+++ AVAILABLE DATA

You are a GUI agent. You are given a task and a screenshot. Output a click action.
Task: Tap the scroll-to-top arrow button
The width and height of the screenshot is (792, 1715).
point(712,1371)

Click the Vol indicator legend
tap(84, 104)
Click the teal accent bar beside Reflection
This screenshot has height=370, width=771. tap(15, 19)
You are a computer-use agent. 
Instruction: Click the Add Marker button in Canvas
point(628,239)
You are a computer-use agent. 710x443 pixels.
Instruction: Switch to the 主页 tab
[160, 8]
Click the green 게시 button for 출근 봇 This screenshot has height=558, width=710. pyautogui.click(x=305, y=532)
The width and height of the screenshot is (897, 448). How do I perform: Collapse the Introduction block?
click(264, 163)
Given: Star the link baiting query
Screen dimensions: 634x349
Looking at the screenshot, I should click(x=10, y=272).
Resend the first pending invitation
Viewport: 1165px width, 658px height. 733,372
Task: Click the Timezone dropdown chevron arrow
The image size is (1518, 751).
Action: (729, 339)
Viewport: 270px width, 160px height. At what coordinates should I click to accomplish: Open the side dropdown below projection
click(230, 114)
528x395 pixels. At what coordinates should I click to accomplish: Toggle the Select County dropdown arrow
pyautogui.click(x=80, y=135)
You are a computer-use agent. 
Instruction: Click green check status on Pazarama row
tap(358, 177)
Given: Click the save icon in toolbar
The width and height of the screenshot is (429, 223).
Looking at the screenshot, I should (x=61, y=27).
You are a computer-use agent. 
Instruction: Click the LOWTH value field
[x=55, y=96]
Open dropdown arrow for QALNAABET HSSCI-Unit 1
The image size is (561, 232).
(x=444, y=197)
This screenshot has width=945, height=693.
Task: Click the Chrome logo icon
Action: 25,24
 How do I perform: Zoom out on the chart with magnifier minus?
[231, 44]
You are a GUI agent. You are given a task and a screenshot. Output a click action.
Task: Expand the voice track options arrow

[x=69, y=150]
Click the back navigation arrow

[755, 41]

++++++

§ TASK DETAILS
Rewrite the listing above, changing each "computer-use agent" to "desktop assistant" and leaving everything else as it is.

§ EXERCISE SOLUTION
You are a GUI agent. You are given a task and a screenshot. Output a click action.
Task: Tap the scroll-to-top arrow button
The width and height of the screenshot is (792, 1715).
point(712,1371)

Click the Vol indicator legend
tap(84, 104)
Click the teal accent bar beside Reflection
This screenshot has height=370, width=771. tap(15, 19)
You are a desktop assistant. 
Instruction: Click the Add Marker button in Canvas
point(628,239)
You are a desktop assistant. 710x443 pixels.
Instruction: Switch to the 主页 tab
[160, 8]
Click the green 게시 button for 출근 봇 This screenshot has height=558, width=710. pyautogui.click(x=305, y=532)
The width and height of the screenshot is (897, 448). How do I perform: Collapse the Introduction block?
click(264, 163)
Given: Star the link baiting query
Screen dimensions: 634x349
Looking at the screenshot, I should click(x=10, y=272).
Resend the first pending invitation
Viewport: 1165px width, 658px height. 733,372
Task: Click the Timezone dropdown chevron arrow
The image size is (1518, 751).
Action: (729, 339)
Viewport: 270px width, 160px height. At what coordinates should I click to accomplish: Open the side dropdown below projection
click(230, 114)
528x395 pixels. At what coordinates should I click to accomplish: Toggle the Select County dropdown arrow
pyautogui.click(x=80, y=135)
You are a desktop assistant. 
Instruction: Click green check status on Pazarama row
tap(358, 177)
Given: Click the save icon in toolbar
The width and height of the screenshot is (429, 223).
Looking at the screenshot, I should (x=61, y=27).
You are a desktop assistant. 
Instruction: Click the LOWTH value field
[x=55, y=96]
Open dropdown arrow for QALNAABET HSSCI-Unit 1
The image size is (561, 232).
(x=444, y=197)
This screenshot has width=945, height=693.
Task: Click the Chrome logo icon
Action: 25,24
 How do I perform: Zoom out on the chart with magnifier minus?
[231, 44]
You are a GUI agent. You are given a task and a screenshot. Output a click action.
Task: Expand the voice track options arrow

[x=69, y=150]
Click the back navigation arrow

[755, 41]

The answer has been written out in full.